Podczas początkowej 4-tygodniowej fazy, TSS została zmniejszona u respondentów o prawie dwie trzecie z 8,9 ± 1,8 punktów do 3,5 ± 2,0 punktów (). Niemniej jednak, kontynuacja leczenia ALA przy użyciu 600 mg qd przez kolejne 16 tygodni spowodowała dalszy spadek TSS o 32% i była bezpieczna. Biorąc pod uwagę okoliczność, że poziom TSS osiągnięty u respondentów po początkowej 4-tygodniowej fazie był już stosunkowo niski, sugerujemy, że średnia redukcja TSS o 1,2 punktu po kolejnych 16 tygodniach leczenia ALA jest klinicznie znacząca. Tę koncepcję wspiera metaanaliza opublikowana przez Mijnhout et al. , wykazująca standaryzowaną średnią różnicę (95% CI) w TSS pomiędzy ALA a placebo wynoszącą 1,78 (1,10-2,45) punktów. Należy jednak pamiętać, że wyjściowy poziom TSS w grupie leczonej ALA 600 mg qd w badaniu SYDNEY 2 wynosił 9,4 ± 1,9 punktu, podobnie jak wyjściowy poziom TSS obserwowany w obecnym badaniu, ale tutaj pole do dalszej poprawy po 4 tygodniach było znacznie mniejsze niż w badaniu SYDNEY 2.
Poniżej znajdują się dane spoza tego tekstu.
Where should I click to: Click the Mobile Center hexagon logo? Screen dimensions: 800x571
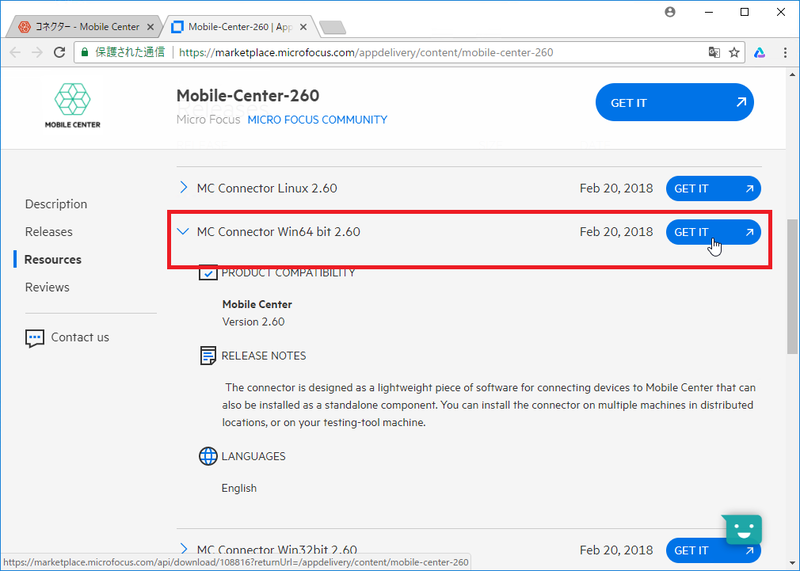72,98
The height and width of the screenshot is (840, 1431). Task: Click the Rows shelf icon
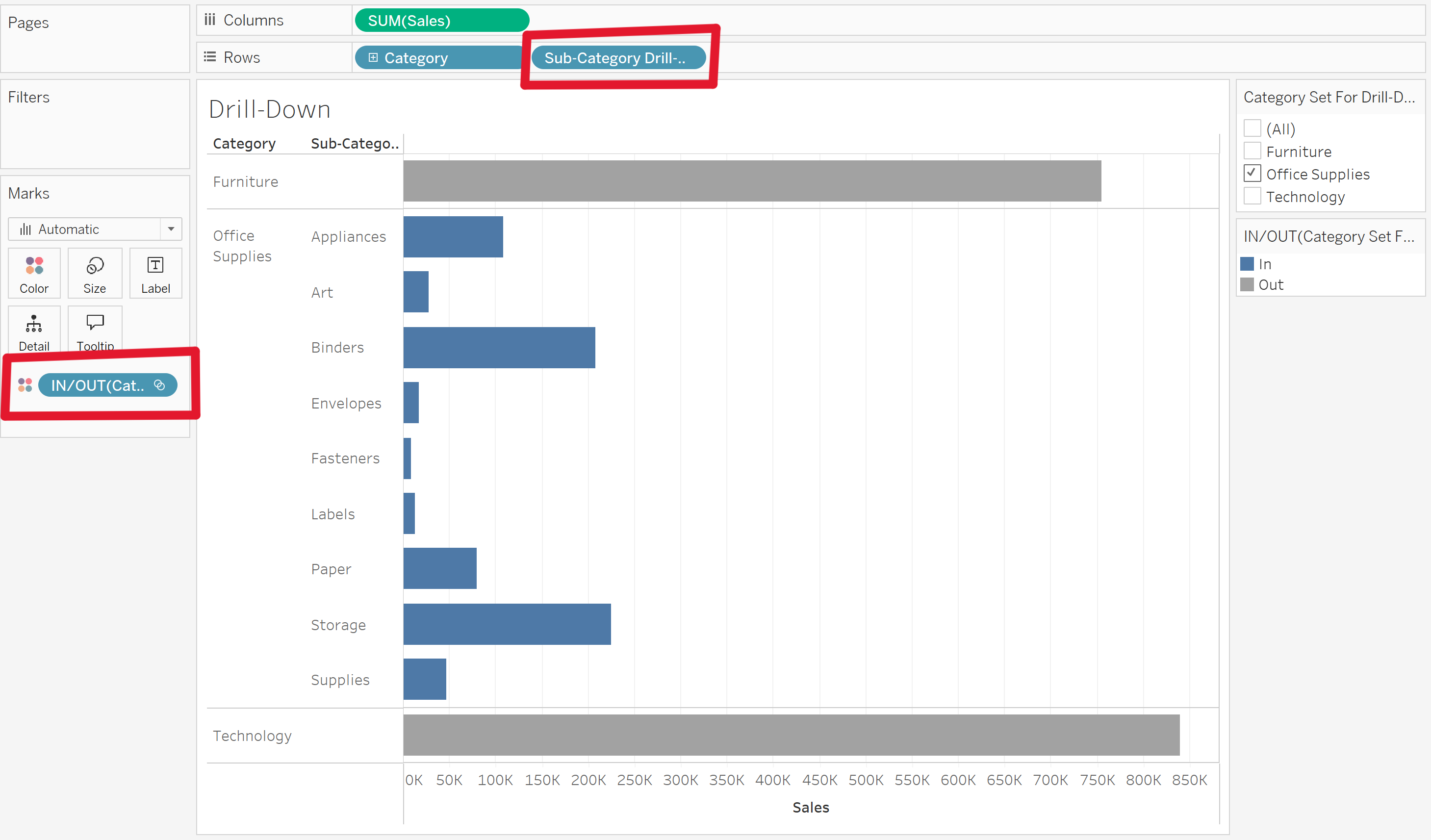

Jednym z ograniczeń tego badania jest projekt badania otwartego, obejmujący ramię kontrolne bez leczenia. W związku z tym nie można wykluczyć błędu systematycznego wynikającego z nieuwzględnienia leczenia placebo w fazie 2 badania. Innym ograniczeniem jest to, że nie uwzględniliśmy badań przewodnictwa nerwowego jako obiektywnej miary funkcji nerwów. Jednakże badanie NATHAN 1 wykazało, że po 4 latach leczenia ALA można spodziewać się poprawy w zakresie upośledzenia neuropatii, a nie przewodnictwa nerwowego. Mocną stroną obecnego badania jest jego wzbogacona konstrukcja, pozwalająca na wybór respondentów, która odzwierciedla rzeczywiste podejście do leczenia bardziej niż standardowa randomizowana próba kliniczna.

4. Wnioski

W tym wieloośrodkowym, randomizowanym, otwartym badaniu z randomizacją wykazaliśmy, że u pacjentów, którzy odpowiedzieli na początkowe 4-tygodniowe podawanie ALA w dużej dawce (600 mg tid), kolejne leczenie ALA (600 mg qd) przez 16 tygodni skutecznie zmniejszyło objawy neuropatii, podczas gdy odstawienie ALA wiązało się z większym użyciem ratunkowych leków przeciwbólowych u pacjentów z cukrzycą typu 2 z objawową DSPN.

Konflikt interesów

Dan Ziegler jest konsultantem i/lub członkiem rady doradczej w następujących firmach: Meda, Eli Lilly, Pfizer, Wörwag, Takeda, Glenmark, Astellas i Mitsubishi Tanabe. Carlos García był pracownikiem firmy Bayer Mexico.

Wkład autorów

Hector Garcia-Alcala zaprojektował badanie. Hector Garcia-Alcala i Dan Ziegler napisali i zredagowali artykuł. Hector Garcia-Alcala, Celia Isabel Santos Vichido, Silverio Islas Macedo, Christelle Nathalie Genestier-Tamborero, Marissa Minutti-Palacios, Omara Hirales Tamez i Carlos García przyczynili się do zaprojektowania badania, przeprowadzili je i zebrali dane.

Podziękowania

Autorzy pragną podziękować dr Alexandrowi Stromowi za narysowanie rycin. To badanie zostało sfinansowane przez MEDA Pharma GmbH & Co. KG, Bad Homburg, Niemcy.